Alternatively, instead of that explanation, I could've just
conveyed how awful he was by showing you a picture of him with that mustache 

Basically, the Somoza Dynasty was the type of regime you'd see in a dystopian novel.

Gioconda Belli opposed the Somoza Dynasty, but she didn't have to do anything about it.  She wasn't one of the people living in the slums of the city or working the land out in the countryside.  She grew up in privilege, in an upper middle class suburb in Managua, the nation's capital.  Her parents were from high society.  In fact, long before becoming a revolutionary, Belli spent a lot of her early years resisting the conservative, high-society values she grew up around.

Her family didn't like the Somozas, but her parents didn't actually do anything to resist his regime.  This isn't to condemn them, because resisting a dictator who has a love for violent repression is easier said than done.  Belli grew up relatively shielded from the Somoza's violence, but still opposed the regime.
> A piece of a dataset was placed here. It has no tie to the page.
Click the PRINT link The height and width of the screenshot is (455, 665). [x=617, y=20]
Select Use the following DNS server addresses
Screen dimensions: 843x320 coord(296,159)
Above I mentioned that she was also a mother.  This was no random detail; it guided everything she did.  As she explained in her memoirs, after first meeting Sandinistas through her work, she first started working with them precisely because she was a mother.  She felt strongly that she owed it to her kids to fight for a better world, so that "[her daughter] wouldn't have to do the work that [she] was not willing to do"* in fighting the Somozas.  It was love that compelled Belli to become a revolutionary.

Look at these hooligans, trying to create a better world for their children!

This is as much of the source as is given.